Fahay v. State

288 P.2d 757 | Okla. Crim. App. | 1955

288 P.2d 757 (1955)

Harold James FAHAY, Plaintiff in Error,
v.
STATE of Oklahoma, Defendant in Error.

No. A-12170.

Criminal Court of Appeals of Oklahoma.

October 5, 1955.

Rizley & Wilson, Sayre, for plaintiff in error.

Mac Q. Williamson, Atty. Gen., James P. Garrett, Asst. Atty. Gen., for defendant in error.

*758 JONES, Presiding Judge.

The defendant, Harold James Fahay, was charged by an information filed in the County Court of Beckham County with the unlawful possession of whiskey, was tried, found guilty by verdict of a jury who left the punishment to be assessed by the court; thereafter the defendant was sentenced to serve 45 days in the county jail and to pay a fine of $150 and has appealed.

The following assignments of error are presented: 1. The evidence was insufficient to sustain the verdict. 2. The court erred in refusing to admit competent evidence offered on behalf of the accused. 3. The court erred in permitting incompetent evidence to be offered on behalf of the State. 4. The court erred in refusing defendant's requested instructions. 5. The court erred in overruling the motion for new trial upon the ground of newly discovered evidence.

> PROBLEMS TO SOLVE:
[A] In the Fahay v. State opinion, what sentence was the defendant given?
[B] Print the part of the Fahay v. State opinion starting with "The defendant, Harold" and going on through "and has appealed.".
The data after this point comes from a separate source.

> COLLECTED MATERIAL:
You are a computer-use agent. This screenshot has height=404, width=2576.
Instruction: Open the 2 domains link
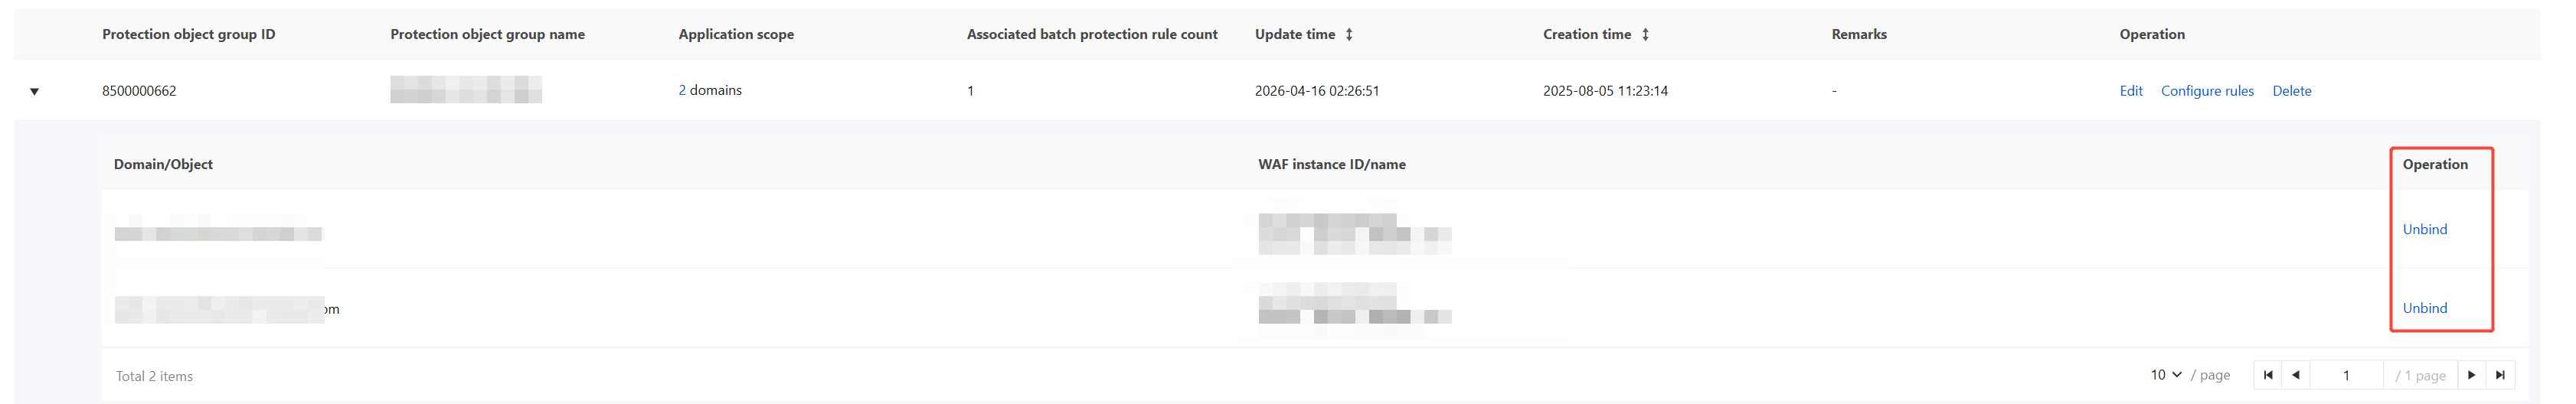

> ANSWERS TO THE PROBLEMS:
[A] He was sentenced to 45 days in the county jail and a $150 fine.

[B]
The defendant, Harold James Fahay, was charged by an information filed in the County Court of Beckham County with the unlawful possession of whiskey, was tried, found guilty by verdict of a jury who left the punishment to be assessed by the court; thereafter the defendant was sentenced to serve 45 days in the county jail and to pay a fine of $150 and has appealed.